Description: This script takes mutation information at the protein level and plots out the mutation above the schematic of the protein. It also plots the domains. It now has additional features for specifying the tick size of the x-axis, capability to show labels, and also the option to zoom to a particular region of the protein.

NOTE: All files should be referring to the same isoform of the protein. This is imperative for drawing the plot correctly.

Required files:

  • Mutation file: tab-delimited file containing 5 columns (ProteinId, GeneName, ProteinPositionOfMutation, ReferenceAminoAcid, AlternateAminoAcid) NO HEADER FOR NEEDED FOR THIS FILE

  • Protein architecture file: tab-delimited file containing 3 columns (architecture_name, start_site, end_site). This file NEEDS the header and it is the same as what was previously written. This information can be downloaded from the HPRD (http://hprd.org/).

  • Post-translational modification file: This is a tab-delimited file with only one column and that is the site. This file NEEDS a header and is as previously written.

Basic Usage:

Rscript plotProtein.R -m psen1_mutation_file.txt -a psen1_architecture_file.txt -p psen1_post_translation_file.txt -l 463

Advanced usage:

Rscript plotProtein.R -m psen1_mutation_file.txt -a psen1_architecture_file.txt -p psen1_post_translation_file.txt -l 464 -n Disease -t 25 -s yes -z yes -b 50 -c 100

================================================== Running high throughput Plot Protein using snakemake:

The set of instructions and input files for this section are different than that shown above.

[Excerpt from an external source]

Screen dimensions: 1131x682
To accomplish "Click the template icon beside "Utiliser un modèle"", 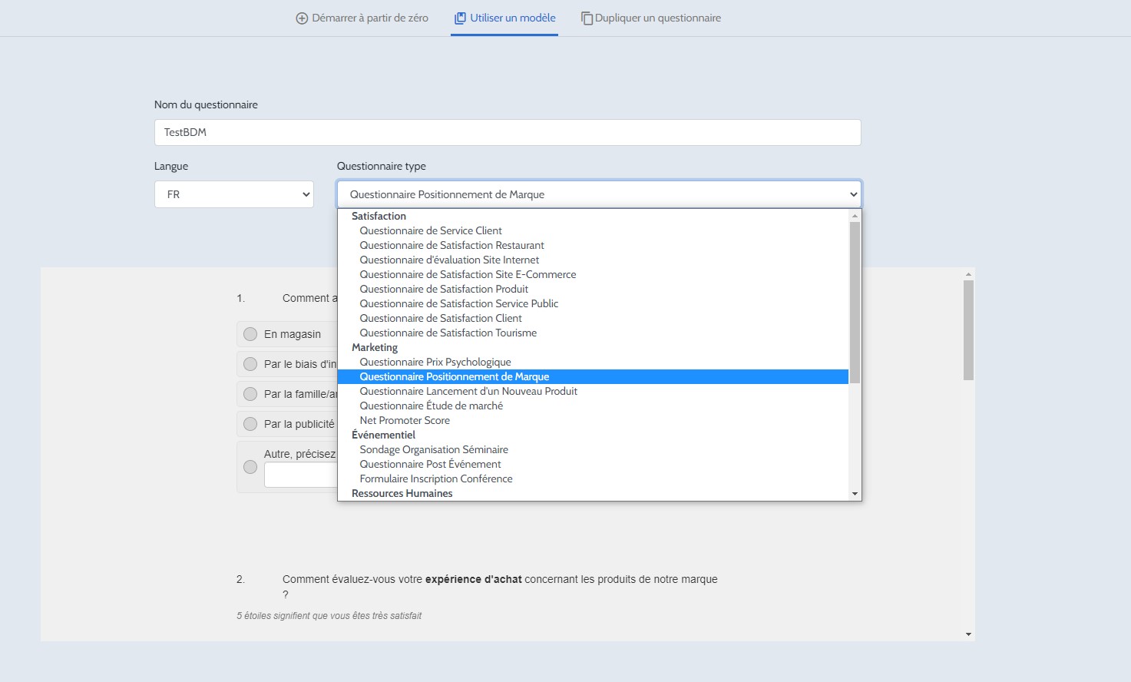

Need to have the mutation file formatted as follows:

    Column 1: GENE_HUGO_ID (Can use NA if unavailable)
    Column 2: PROTEIN_ID Required: Must match Protein Ids provided in the protein length file
    Column 3: STUDY_NAME (Can use NA if unavailable)
    Column 4: AMINO_ACID_POSITION Required: Amino Acid position of the variant
    Column 5: CHROM (Can use NA if unavailable)
    Column 6: POSITION (Can use NA if unavailable)
    Column 7: REF Allele (Can use NA if unavailable)
    Column 8: ALT Allele (Can use NA if unavailable)
    Column 9: ALLELE_FREQUENCY Optional column. (Can use NA if unavailable) 
  • Generate the list of proteins to plot:

to plot all you could use the command below or you could just make your own list:

cut -f2 <mutation file> | sort | uniq > proteins_to_plot.txt
  • Get the github repository

git clone https://github.com/tycheleturner/plot-protein.git
cd plot-protein/high_throughput/
  • Fill out the config file. You'll need a post-translational modification file and a domain file. These can be downloaded from HPRD or you could make your own. Required information is shown below.

    • Post translational modification file has a column 4 with the protein id matching that of the mutation file and column 5 is the site.
    • Domain file has a column 3 with the protein id matching that of the mutation file, column 5 with the domain name, column 7 is the starting amino acid of the domain, and column 8 is the ending amino acid of the domain
  • Run the snakemake either locally OR by submitting to the cluster. Examples of both are shown below. ===

Local

snakemake

Submitting to cluster

snakemake --cluster 'qsub {params.sge_opts}' -j 100 -w 30 -k